Text block:
%%

IPTraf is ncurses-based Network monitor which produces a variety of network statistics. This open source software is written by Gerard Paul Java, and released under the terms of GNU General Public License. (For those who do not know about ncurses, it is a tool using which graphical environment can be developed which then can be run under the terminal). IPTraf generates the details about TCP info, UDP counts, ICMP and OSPF information, Ethernet load info, node stats, IP checksum errors, and other network related information.
IPTraf can be installed using apt-get utility as follows:
sudo apt-get install iptraf
One may make use of Ubuntu Software Center to install IPTraf.
IPTraf Usage in Terminal
When IPTraf is used without any options, it will be displayed as a GUI-like application in terminal window. This interactive mode of IPTraf will show a menu wherein a number of options are provided and user is asked to select any one of them.
Monitoring TCP and UDP traffic
sudo iptraf -s <interface>
For example, sudo iptraf -s eth1
The option -s will let you start monitoring TCP and UDP traffic over the targetted interface.
Displaying Detailed Statistics
sudo iptraf -d <interface>
For example, sudo iptraf -d eth1
The option -d will provide detailed statistics of traffic over specified interface.
Define a Time-out
sudo iptraf <option> <interface> -t <timeout>
For example, sudo iptraf -d eth1 -t 5
The option -t allows you to set a time-out so that the utility will run for a specific time and you can monitor the network traffic till that particular time-out.
IPTraf in Interactive Mode
IP Traffic Monitor
This is the default option for the individual analysis of each network interface. You can even do an analysis of your loopback interface, the famous 127.0.0.1
Select the interface to be analyzed and hit the <enter>key :
Note that the screen shows enough information about all active connections passing through the interface, it also highlights the origin and destination of the connection as well as speed and packages transmission. No above example was chosen to do an analysis of all computer interfaces.
To sort the display of connections in order of number of packets transmitted or sizes of packets transmitted press the "s" and then press "p" to display first the connections that are broadcasting the greatest amount of packages and "b" to display those that are sending the largest packets. To return to the previous screen press the "ESC" key.
General Interface Statistics
It displays general information of data traffic on all interfaces, such as amount and type of package and finally the current transfer rate in each. It does exactly what the following option does, but with less detailed information.
Detailed Interface Statistics
Displays information with a greater level of detail, type of packages, quantity and speed of current transfer in each.
Note that this option shows the amount of data that is arriving / leaving the interface (Incoming and Outgoing rates) and total rate. Data packets to the broadcast and corrupted packets are also listed in this option.

%%

Provided material:

%%

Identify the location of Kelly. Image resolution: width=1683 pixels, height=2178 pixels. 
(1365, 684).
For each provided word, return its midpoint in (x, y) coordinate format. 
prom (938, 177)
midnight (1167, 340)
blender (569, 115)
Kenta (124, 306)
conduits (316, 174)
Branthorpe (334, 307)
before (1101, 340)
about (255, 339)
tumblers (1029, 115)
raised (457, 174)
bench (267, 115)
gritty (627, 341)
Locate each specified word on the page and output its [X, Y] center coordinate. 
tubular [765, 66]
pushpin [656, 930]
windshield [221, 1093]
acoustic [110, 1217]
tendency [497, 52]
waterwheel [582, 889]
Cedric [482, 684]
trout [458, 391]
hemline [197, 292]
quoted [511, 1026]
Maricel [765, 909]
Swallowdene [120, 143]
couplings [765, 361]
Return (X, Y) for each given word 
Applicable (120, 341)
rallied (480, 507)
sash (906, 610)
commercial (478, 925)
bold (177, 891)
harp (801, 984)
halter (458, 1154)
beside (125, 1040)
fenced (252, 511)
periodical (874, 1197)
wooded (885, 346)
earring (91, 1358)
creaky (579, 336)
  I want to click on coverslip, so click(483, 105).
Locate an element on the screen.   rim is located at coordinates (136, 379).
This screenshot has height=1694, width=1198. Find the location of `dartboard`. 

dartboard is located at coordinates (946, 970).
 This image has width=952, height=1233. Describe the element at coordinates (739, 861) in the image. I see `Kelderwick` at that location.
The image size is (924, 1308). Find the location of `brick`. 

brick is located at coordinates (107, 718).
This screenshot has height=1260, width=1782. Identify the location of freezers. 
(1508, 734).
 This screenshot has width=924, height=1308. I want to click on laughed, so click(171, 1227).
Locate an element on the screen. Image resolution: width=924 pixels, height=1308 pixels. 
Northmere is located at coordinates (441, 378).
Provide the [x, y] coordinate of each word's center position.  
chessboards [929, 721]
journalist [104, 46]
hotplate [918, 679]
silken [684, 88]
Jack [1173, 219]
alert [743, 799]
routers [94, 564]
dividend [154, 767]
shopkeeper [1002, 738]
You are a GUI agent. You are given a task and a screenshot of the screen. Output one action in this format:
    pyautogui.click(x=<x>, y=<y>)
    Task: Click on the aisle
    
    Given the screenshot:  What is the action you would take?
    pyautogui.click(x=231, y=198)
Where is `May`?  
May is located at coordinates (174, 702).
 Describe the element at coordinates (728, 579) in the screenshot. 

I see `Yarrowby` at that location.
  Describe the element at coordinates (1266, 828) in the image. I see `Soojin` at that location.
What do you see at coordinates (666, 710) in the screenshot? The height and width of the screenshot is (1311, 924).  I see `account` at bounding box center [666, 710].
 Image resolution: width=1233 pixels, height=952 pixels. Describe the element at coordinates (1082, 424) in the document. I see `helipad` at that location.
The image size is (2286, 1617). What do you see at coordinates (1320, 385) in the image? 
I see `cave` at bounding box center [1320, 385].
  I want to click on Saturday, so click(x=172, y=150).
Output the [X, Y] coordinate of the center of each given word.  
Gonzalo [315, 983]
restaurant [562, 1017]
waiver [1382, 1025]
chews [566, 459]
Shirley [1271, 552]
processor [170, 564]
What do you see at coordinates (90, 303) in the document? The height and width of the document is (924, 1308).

%%

Required action:
From the IPTraf guide:
1. Under what license is IPTraf released?
2. Which option sets a time-out?
3. In the IP Traffic Monitor, which key returns you to the previous screen?
Answer from the IPTraf guide only, not the listing.

Written answer:
1. The GNU General Public License
2. -t
3. ESC